Lines in the listing under this task are to be copied exactly.

++++ Data excerpts

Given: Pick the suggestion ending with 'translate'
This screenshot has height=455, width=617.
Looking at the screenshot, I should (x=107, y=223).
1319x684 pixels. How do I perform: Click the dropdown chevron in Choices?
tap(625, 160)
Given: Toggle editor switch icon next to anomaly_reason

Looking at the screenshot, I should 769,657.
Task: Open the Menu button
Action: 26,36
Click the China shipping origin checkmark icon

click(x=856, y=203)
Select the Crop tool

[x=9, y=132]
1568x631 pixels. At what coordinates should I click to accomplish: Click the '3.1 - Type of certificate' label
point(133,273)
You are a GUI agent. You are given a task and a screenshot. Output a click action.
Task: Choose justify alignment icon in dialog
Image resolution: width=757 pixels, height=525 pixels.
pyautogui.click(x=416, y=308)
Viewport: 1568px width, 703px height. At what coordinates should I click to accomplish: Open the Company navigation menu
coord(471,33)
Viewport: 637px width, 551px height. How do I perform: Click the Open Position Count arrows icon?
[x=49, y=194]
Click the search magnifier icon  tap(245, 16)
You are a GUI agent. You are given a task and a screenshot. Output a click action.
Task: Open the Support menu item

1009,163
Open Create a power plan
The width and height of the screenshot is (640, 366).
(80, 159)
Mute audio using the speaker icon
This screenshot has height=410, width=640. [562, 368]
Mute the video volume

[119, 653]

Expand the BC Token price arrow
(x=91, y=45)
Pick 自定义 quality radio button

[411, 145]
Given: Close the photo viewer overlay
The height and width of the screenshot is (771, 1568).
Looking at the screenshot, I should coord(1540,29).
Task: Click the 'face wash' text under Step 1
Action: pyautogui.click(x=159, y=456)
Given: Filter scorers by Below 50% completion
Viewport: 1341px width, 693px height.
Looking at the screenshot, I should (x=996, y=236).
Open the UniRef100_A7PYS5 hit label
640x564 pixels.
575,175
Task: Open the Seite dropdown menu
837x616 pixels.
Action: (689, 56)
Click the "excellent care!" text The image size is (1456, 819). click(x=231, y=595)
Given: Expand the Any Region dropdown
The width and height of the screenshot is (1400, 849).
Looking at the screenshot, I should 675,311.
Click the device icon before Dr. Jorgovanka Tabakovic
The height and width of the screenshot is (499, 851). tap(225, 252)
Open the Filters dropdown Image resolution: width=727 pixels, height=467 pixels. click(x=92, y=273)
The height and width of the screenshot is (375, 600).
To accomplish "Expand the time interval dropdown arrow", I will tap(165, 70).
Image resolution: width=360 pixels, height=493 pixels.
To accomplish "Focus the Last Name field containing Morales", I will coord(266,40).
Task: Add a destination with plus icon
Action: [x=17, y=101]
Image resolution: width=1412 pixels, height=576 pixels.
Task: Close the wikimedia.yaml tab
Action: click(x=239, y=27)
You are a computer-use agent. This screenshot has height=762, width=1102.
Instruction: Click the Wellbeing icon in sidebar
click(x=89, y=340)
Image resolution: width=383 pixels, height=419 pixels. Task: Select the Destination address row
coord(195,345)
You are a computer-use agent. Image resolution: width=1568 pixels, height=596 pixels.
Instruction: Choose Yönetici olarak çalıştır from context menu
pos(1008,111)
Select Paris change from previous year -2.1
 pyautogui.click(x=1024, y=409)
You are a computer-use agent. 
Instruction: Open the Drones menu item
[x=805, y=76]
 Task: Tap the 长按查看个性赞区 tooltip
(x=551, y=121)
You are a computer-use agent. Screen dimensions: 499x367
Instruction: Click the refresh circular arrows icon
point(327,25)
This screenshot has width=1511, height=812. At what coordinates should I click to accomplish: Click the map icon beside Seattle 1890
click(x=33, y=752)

++++++++

* [Answer to this problem]:
Given: Pick the suggestion ending with 'translate'
This screenshot has height=455, width=617.
Looking at the screenshot, I should (x=107, y=223).
1319x684 pixels. How do I perform: Click the dropdown chevron in Choices?
tap(625, 160)
Given: Toggle editor switch icon next to anomaly_reason

Looking at the screenshot, I should 769,657.
Task: Open the Menu button
Action: 26,36
Click the China shipping origin checkmark icon

click(x=856, y=203)
Select the Crop tool

[x=9, y=132]
1568x631 pixels. At what coordinates should I click to accomplish: Click the '3.1 - Type of certificate' label
point(133,273)
You are a GUI agent. You are given a task and a screenshot. Output a click action.
Task: Choose justify alignment icon in dialog
Image resolution: width=757 pixels, height=525 pixels.
pyautogui.click(x=416, y=308)
Viewport: 1568px width, 703px height. At what coordinates should I click to accomplish: Open the Company navigation menu
coord(471,33)
Viewport: 637px width, 551px height. How do I perform: Click the Open Position Count arrows icon?
[x=49, y=194]
Click the search magnifier icon  tap(245, 16)
You are a GUI agent. You are given a task and a screenshot. Output a click action.
Task: Open the Support menu item

1009,163
Open Create a power plan
The width and height of the screenshot is (640, 366).
(80, 159)
Mute audio using the speaker icon
This screenshot has height=410, width=640. [562, 368]
Mute the video volume

[119, 653]

Expand the BC Token price arrow
(x=91, y=45)
Pick 自定义 quality radio button

[411, 145]
Given: Close the photo viewer overlay
The height and width of the screenshot is (771, 1568).
Looking at the screenshot, I should coord(1540,29).
Task: Click the 'face wash' text under Step 1
Action: pyautogui.click(x=159, y=456)
Given: Filter scorers by Below 50% completion
Viewport: 1341px width, 693px height.
Looking at the screenshot, I should (x=996, y=236).
Open the UniRef100_A7PYS5 hit label
640x564 pixels.
575,175
Task: Open the Seite dropdown menu
837x616 pixels.
Action: (689, 56)
Click the "excellent care!" text The image size is (1456, 819). click(x=231, y=595)
Given: Expand the Any Region dropdown
The width and height of the screenshot is (1400, 849).
Looking at the screenshot, I should 675,311.
Click the device icon before Dr. Jorgovanka Tabakovic
The height and width of the screenshot is (499, 851). tap(225, 252)
Open the Filters dropdown Image resolution: width=727 pixels, height=467 pixels. click(x=92, y=273)
The height and width of the screenshot is (375, 600).
To accomplish "Expand the time interval dropdown arrow", I will tap(165, 70).
Image resolution: width=360 pixels, height=493 pixels.
To accomplish "Focus the Last Name field containing Morales", I will coord(266,40).
Task: Add a destination with plus icon
Action: [x=17, y=101]
Image resolution: width=1412 pixels, height=576 pixels.
Task: Close the wikimedia.yaml tab
Action: click(x=239, y=27)
You are a computer-use agent. This screenshot has height=762, width=1102.
Instruction: Click the Wellbeing icon in sidebar
click(x=89, y=340)
Image resolution: width=383 pixels, height=419 pixels. Task: Select the Destination address row
coord(195,345)
You are a computer-use agent. Image resolution: width=1568 pixels, height=596 pixels.
Instruction: Choose Yönetici olarak çalıştır from context menu
pos(1008,111)
Select Paris change from previous year -2.1
 pyautogui.click(x=1024, y=409)
You are a computer-use agent. 
Instruction: Open the Drones menu item
[x=805, y=76]
 Task: Tap the 长按查看个性赞区 tooltip
(x=551, y=121)
You are a computer-use agent. Screen dimensions: 499x367
Instruction: Click the refresh circular arrows icon
point(327,25)
This screenshot has width=1511, height=812. At what coordinates should I click to accomplish: Click the map icon beside Seattle 1890
click(x=33, y=752)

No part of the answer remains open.